Let me just tell you this right quick, and then I’ll shut up because this is what’s coming to my mind. Yesterday I was on a red carpet, and I was asked to name a word that describes a Black woman. And the first thing that came to my mind, which is so on brand with me, is I said Cinnabon. It was the first thing on my mind. So I go Cinnabon, and then I was like, ‘Oh s**t. Like, what does that mean, honey?’ And I was like, ‘Well, we are well-rounded, you know?’And I’m like, ‘Well, we are really sweet. We have layers.’ But what I thought about it this morning, and what came to mind was there is not one word or words that I want to describe a Black woman with because we are all so freaking different. So I don’t know what word is going to describe you, Brenda. I know what word can describe me, or a couple, or few are a lot of words actually to describe me, but I can’t say. I don’t want to call us strong or you know, the cliché things that they would say about a black woman, independent….she’s strong, she this…– because some of us are not. And it’s OK for us to define ourselves in our own words.
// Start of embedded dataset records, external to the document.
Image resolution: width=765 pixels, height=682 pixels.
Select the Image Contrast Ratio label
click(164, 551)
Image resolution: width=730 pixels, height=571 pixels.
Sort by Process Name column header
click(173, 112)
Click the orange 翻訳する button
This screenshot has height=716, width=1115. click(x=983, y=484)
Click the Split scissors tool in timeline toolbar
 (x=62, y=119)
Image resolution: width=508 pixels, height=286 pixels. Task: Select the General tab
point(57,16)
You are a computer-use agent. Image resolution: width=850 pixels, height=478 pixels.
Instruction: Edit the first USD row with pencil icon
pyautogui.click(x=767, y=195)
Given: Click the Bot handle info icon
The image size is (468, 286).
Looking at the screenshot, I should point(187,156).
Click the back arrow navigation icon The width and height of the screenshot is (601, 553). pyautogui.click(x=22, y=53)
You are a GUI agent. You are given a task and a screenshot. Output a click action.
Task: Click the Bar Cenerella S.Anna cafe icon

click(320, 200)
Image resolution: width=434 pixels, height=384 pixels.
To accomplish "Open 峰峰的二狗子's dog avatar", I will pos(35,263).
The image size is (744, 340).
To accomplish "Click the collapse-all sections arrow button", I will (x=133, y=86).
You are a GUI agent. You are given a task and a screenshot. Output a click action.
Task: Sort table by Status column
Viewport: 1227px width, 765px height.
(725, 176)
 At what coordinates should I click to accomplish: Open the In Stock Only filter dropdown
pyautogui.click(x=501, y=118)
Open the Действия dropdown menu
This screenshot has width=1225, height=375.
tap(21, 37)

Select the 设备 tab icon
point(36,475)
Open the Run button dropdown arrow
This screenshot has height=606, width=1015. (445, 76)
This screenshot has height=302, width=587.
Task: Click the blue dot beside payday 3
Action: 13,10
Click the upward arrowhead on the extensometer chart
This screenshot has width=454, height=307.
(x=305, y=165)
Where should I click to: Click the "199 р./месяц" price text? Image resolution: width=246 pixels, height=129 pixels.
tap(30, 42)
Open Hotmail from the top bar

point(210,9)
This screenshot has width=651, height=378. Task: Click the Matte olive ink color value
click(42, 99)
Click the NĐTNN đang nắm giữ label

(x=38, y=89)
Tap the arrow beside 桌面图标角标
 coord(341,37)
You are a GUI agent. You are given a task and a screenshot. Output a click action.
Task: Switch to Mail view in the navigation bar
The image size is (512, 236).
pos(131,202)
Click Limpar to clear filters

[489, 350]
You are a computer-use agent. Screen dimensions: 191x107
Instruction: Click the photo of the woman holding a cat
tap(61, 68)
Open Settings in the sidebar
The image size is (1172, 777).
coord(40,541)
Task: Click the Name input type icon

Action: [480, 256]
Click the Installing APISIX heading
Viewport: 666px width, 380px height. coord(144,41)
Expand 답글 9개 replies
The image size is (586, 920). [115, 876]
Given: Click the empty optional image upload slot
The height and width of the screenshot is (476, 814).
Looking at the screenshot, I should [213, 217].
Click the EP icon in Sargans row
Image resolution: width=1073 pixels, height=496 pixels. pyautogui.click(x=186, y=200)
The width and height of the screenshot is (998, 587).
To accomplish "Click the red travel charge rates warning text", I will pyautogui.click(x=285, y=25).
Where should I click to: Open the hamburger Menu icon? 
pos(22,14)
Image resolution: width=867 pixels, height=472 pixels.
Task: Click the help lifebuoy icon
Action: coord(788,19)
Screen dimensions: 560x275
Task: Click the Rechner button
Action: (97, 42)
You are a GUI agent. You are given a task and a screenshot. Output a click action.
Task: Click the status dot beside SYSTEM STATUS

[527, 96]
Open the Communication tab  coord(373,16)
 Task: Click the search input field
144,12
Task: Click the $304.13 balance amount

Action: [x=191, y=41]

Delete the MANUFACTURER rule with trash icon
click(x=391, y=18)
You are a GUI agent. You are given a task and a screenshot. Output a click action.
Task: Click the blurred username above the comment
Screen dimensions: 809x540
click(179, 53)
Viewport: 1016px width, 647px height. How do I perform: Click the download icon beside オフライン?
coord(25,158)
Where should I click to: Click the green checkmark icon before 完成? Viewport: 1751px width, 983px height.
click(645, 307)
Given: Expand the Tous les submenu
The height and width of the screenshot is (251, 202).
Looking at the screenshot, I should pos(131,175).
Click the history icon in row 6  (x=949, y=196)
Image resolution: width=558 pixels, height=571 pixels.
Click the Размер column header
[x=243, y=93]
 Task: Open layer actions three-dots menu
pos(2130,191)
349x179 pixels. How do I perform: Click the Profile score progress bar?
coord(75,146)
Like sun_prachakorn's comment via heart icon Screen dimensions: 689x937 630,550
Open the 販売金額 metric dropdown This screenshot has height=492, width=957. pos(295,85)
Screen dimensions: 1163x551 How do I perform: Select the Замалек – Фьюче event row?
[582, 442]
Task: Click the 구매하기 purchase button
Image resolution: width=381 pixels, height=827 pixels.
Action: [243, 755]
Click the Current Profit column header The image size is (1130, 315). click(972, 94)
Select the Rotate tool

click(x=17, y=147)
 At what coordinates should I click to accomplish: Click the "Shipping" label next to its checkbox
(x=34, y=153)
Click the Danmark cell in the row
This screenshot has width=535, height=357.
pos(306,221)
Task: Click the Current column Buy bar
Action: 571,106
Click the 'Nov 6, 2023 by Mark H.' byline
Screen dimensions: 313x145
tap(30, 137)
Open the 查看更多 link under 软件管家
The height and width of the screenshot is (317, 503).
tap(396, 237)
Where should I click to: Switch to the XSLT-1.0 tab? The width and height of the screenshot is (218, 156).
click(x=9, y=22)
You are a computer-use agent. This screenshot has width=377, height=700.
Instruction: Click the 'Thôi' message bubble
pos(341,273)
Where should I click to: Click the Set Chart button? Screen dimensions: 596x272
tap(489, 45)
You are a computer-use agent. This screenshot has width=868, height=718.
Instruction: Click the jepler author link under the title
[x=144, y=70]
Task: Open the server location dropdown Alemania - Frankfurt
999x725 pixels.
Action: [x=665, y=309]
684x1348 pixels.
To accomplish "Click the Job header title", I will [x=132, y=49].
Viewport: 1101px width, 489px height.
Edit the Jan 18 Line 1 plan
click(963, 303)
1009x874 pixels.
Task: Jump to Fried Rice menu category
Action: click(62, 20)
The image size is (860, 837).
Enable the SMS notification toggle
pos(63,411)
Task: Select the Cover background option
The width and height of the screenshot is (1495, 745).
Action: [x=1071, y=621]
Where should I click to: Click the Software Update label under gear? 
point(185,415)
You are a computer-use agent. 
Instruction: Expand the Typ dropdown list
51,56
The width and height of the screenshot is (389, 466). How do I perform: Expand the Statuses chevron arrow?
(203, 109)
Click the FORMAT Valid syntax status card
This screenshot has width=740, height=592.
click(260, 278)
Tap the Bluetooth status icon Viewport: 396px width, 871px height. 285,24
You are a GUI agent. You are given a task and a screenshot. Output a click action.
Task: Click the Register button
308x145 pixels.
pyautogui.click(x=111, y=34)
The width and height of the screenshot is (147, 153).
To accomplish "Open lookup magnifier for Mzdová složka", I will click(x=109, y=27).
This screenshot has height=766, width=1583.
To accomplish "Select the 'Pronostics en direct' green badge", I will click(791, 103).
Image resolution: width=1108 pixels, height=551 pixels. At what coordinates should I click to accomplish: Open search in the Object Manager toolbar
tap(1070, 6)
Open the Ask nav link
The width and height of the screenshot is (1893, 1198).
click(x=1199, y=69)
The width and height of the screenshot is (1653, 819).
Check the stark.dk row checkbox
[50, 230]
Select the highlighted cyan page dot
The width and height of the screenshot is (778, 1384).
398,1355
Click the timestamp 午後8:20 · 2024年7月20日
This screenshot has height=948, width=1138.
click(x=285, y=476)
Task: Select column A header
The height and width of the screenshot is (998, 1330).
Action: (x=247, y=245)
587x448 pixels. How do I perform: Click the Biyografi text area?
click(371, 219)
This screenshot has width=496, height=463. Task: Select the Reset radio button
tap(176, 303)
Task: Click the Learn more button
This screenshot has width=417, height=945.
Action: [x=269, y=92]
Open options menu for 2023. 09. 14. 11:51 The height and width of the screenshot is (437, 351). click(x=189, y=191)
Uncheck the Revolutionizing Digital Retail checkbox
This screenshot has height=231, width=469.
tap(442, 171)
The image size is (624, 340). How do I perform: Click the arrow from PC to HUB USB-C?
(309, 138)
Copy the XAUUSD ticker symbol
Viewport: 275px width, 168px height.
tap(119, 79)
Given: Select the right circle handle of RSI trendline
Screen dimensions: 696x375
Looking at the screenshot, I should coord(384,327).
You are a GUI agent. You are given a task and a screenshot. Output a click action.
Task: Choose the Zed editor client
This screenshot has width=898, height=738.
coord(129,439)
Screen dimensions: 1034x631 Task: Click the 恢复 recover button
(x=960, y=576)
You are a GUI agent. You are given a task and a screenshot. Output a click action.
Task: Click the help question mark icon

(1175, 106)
I was just thinking about this morning, I do not want to define a Black woman by one word because I don’t know what that would be for those other Black women out there. And to come back to this whole, let’s discuss the eating disorder and everything else, we all have our stress right, our ways to cope, our ways to live in the world, our ways to just like be able to brush our teeth in the morning and get out the house to go to work. We all have our ways. And for a long time, my eating disorder was my way in order to step out of my house. I suffered a lot. But I also grew a lot. And sharing what I have gone through or what I believe this book will do will just bring me closer to people and bring me into connection with more people. And maybe people can see themselves through me, and then they, they can find their own word.